Matthew Genge, del dipartimento di scienze della Terra dell’Imperial College di Londra, ha scoperto che l'enorme volume di ceneri vulcaniche elettrizzate di quella e delle precedenti violente eruzioni può avere "cortocircuitato" la corrente elettrica della ionosfera, il livello superiore dell'atmosfera, responsabile anche della formazione di certe nubi, e avere avuto su di essa un’influenza tale da modificare profondamente anche la piovosità su vaste aree del pianeta.
Matthew Genge dimostra col suo studio, pubblicato su Geology, che un'eruzione particolarmente violenta può lanciare cenere in atmosfera fino a 100 chilometri di altezza, ossia molto più in alto di quanto si pensava (30-40 chilometri). Inoltre, lo studio conferma la relazione - già suggerita in passato - tra gli effetti globali dell'eruzione del Tambora (le avverse condizioni atmosferiche) e la sconfitta di Napoleone a Waterloo.

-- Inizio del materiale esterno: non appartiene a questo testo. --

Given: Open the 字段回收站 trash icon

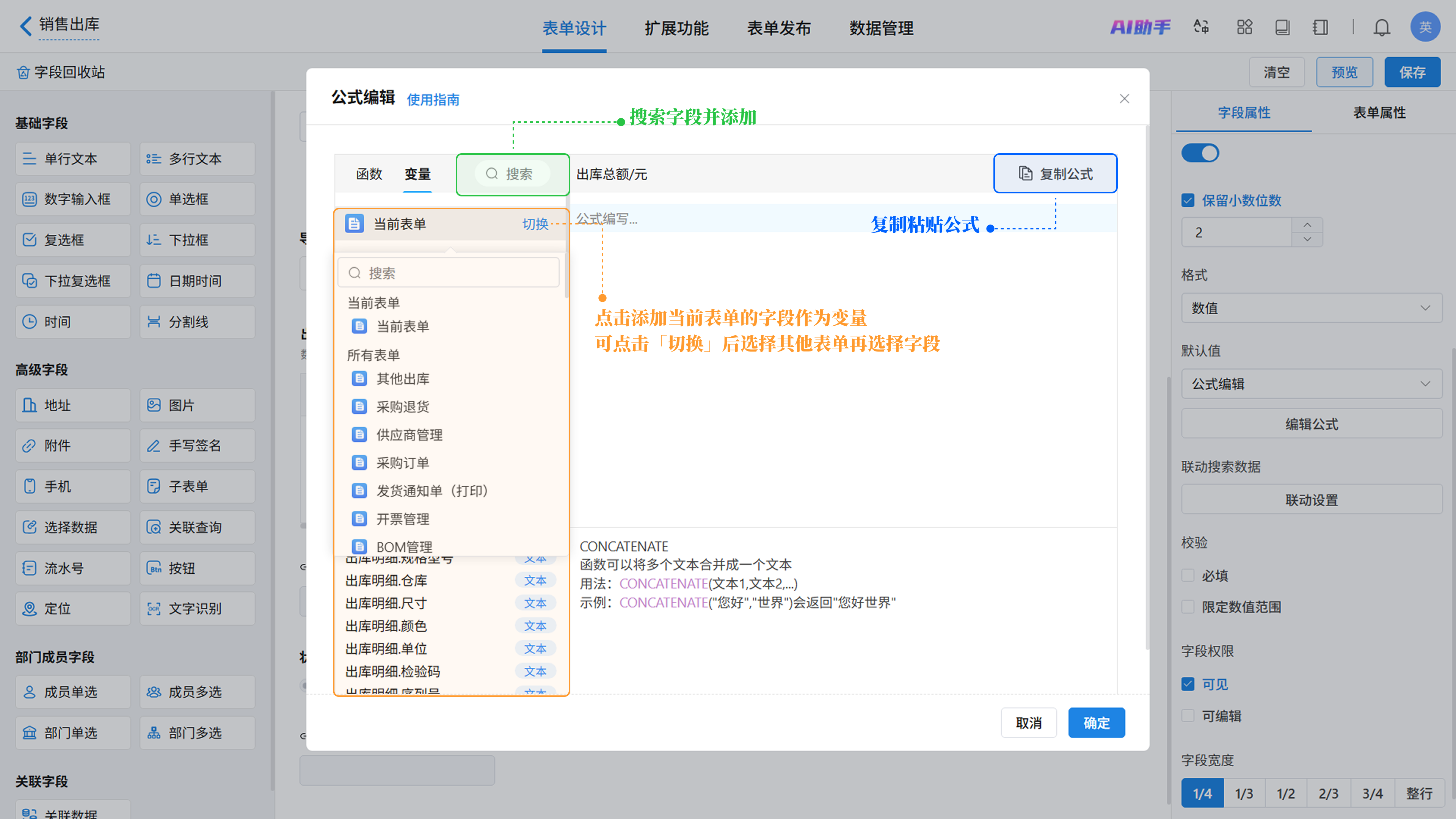Looking at the screenshot, I should (x=23, y=72).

Isola di Sumbawa, Indonesia: ciò che resta del cono del vulcano Tambora, una caldera di 6 km di diametro. In tre mesi di eruzioni il vulcano passò da 4.100 metri di altezza a 2.850 metri.
LE CONSEGUENZE DELLA CENERE. Le forze in grado di spingere la cenere così in alto sono quelle elettrostatiche, ossia forze elettriche, che agiscono su particelle più piccole di 0,2 milionesimi di metro con maggior intensità rispetto alla forza gravitazionale (che tenderebbe a farle precipitare). Matthew Genge ha studiato il comportamento delle ceneri "elettrizzate" grazie a complessi modelli matematici e ha poi cercato conferme (trovandole) nei dati meteorologici raccolti in concomitanza di un’altra grande eruzione, quella del vulcano indonesiano Krakatoa del 1883 - perché i dati meteorologici del 1815 sono troppo sporadici e mal raccolti per essere utilizzati a fini statistici. Nel caso del Krakatoa Matthew Genge ha scoperto che le piogge globali subito dopo l’eruzione sono state inferiori rispetto alle medie, ma più abbondanti pochi mesi dopo.